BlueMongoose · 18/07/2023 20:56

It happens when you live in a place people want to visit- certain individuals who never visit you when you live in the back of beyond descend on you. I think you're right to be 'busy'.
As an aside, once when I lived in London I got home from work late ion evening to find my flatmate, who had gone to her BFs for the night, had left me a note saying 'There's an American in the sitting room' ( turned out to be friend of a mutual friend of ours, who we didn't know, and who had just turned up without warning on info from mutual friend). She was a nice lass, and fine to have a round for a few days, but a wee bit of a surprise. I told this tale to a fellow London-dwelling New Zealander friend, who said, 'That's nothing- Antipodeans ring you from Gatwick'.😆

Akiddleetivy2woodenchu · 18/07/2023 20:57

We had friends like this when we lived in Paris. We left Paris ten years ago and haven’t seen them since!

BMW6 · 18/07/2023 20:58

She has absolutely NO respect or consideration for you OP.

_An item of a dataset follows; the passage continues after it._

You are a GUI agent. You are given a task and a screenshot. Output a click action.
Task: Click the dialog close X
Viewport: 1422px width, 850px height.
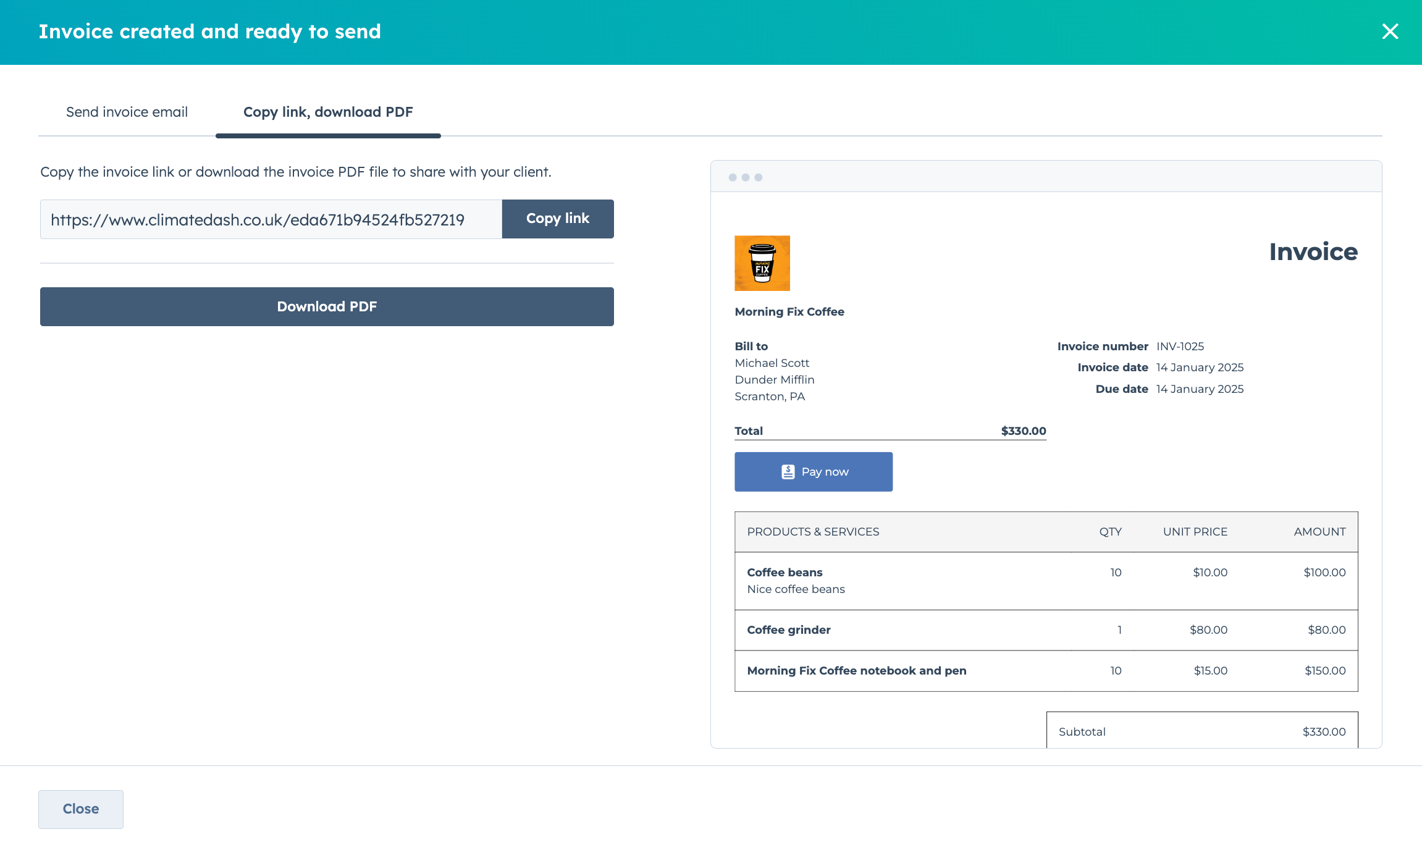tap(1391, 32)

Quite the opposite in fact - she is contemptuous of you and your home.

She's not even coming to see YOU FFS!

How does she exhibit the traits of a friend???

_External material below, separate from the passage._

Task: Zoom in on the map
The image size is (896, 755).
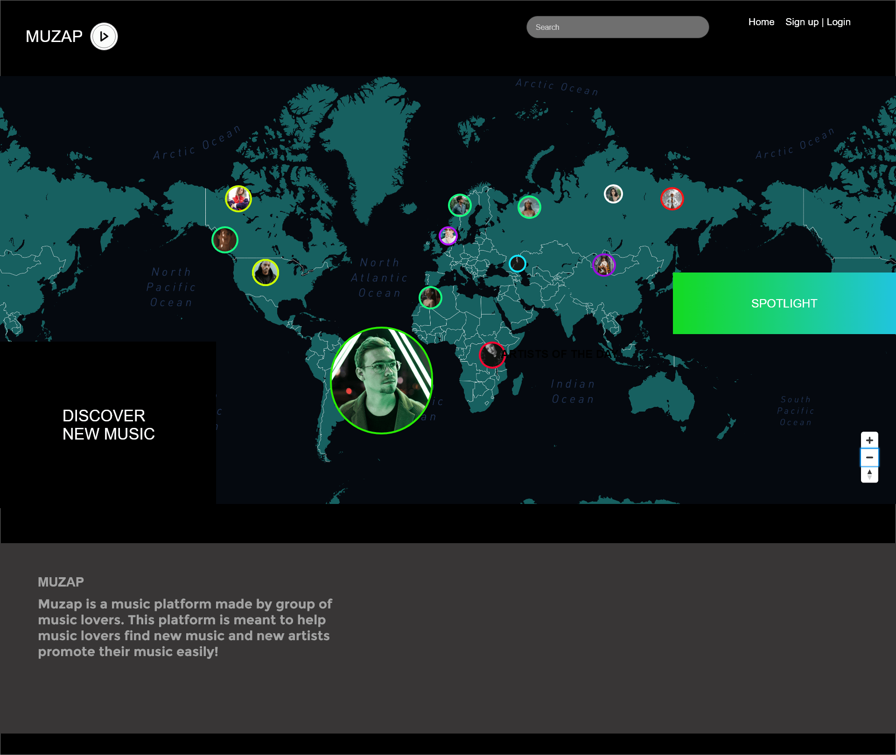Action: tap(869, 440)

Hankthehonk · 18/07/2023 21:02

This is awful, I'm sorry your friend is treating you like this.
I used to travel to London a lot and regularly stayed in my relative's spare room but I was so anxious that I would ever be putting them out that I made an effort to treat them to dinner and drinks every time, buy thank you gifts, and be scrupulously tidy. Treating a host the way she's been acting is just unthinkable, in my opinion, I hope you are able to convey this to her.

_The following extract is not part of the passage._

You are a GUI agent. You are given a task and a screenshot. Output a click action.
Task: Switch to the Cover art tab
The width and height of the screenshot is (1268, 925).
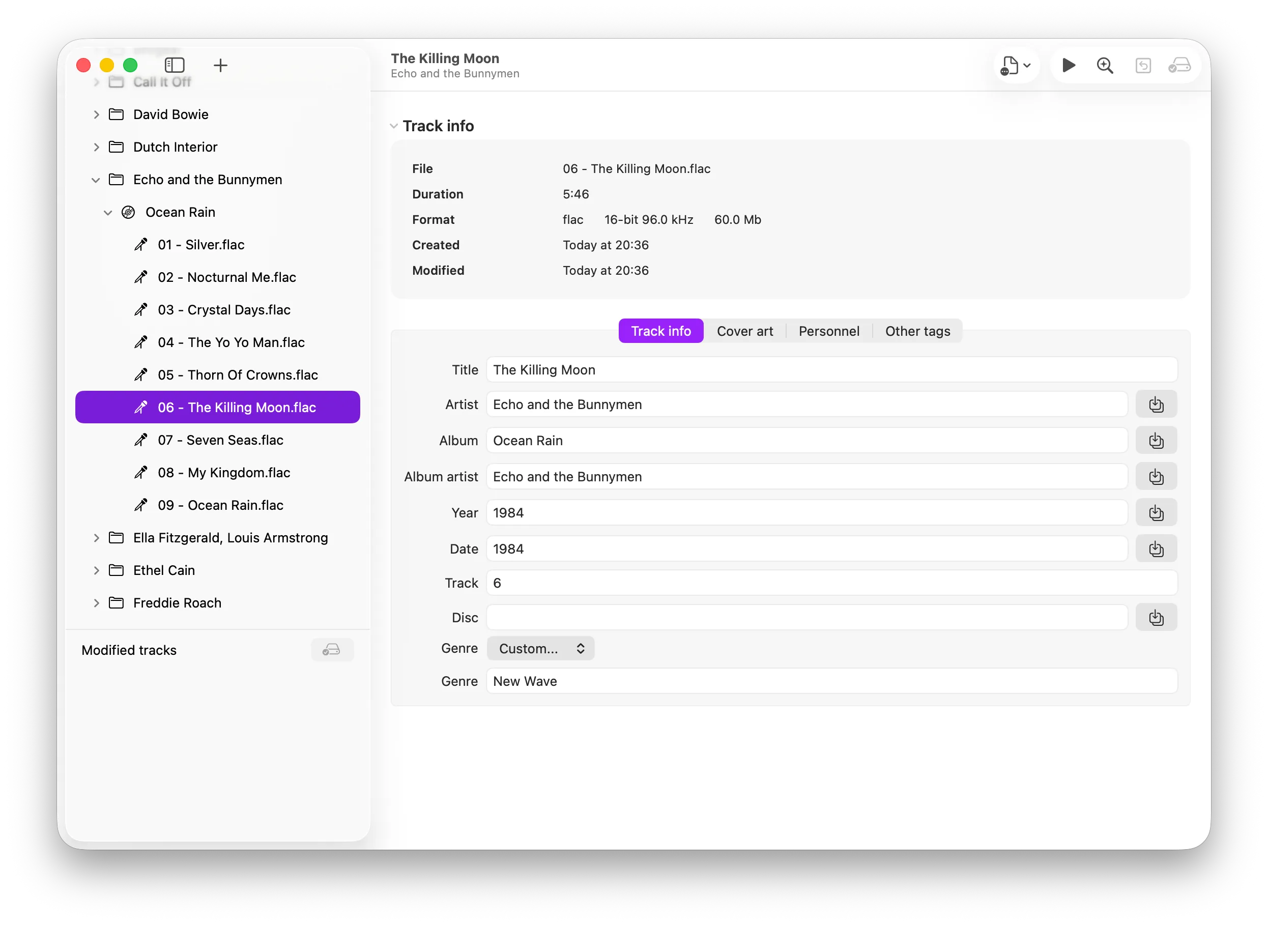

Basilfaulty2 · 18/07/2023 21:04

Love some of these responses

If I have to tell someone to take their shoes off, dirty trainers , on cream carpets, and make the bed when they leave ( don't expect it stripped) and wash up themselves , then they are not welcome

Leaving alot of food behind and clothes is also a new one on me , and a tiny kitchen so they had to cram.it in cupboard

Not happening again

Thank all

OP posts:
aloris · 18/07/2023 21:07

Her having a hard life would explain why she wants to stay with you but not why she walked on your freshly cleaned carpets with her dirty shoes. You would think if she has to count her pennies that she would "know the value of a dollar" if you know what I mean. It wouldn't have cost her any money to be polite, considerate, wash the dishes she used, or strip her bed before she left.

PimpMyFridge · 18/07/2023 21:07

Fuck that for a game of soldiers.
She'd never see me again at my house or otherwise if it was me.
That's pure user.

Doone21 · 18/07/2023 21:07

Don't you feel tho that if u have to tell someone or ask then they're already being a bad guest and ruining your weekend. Like complaining in a restaurant, it doesn't make anything better. You're still fed up.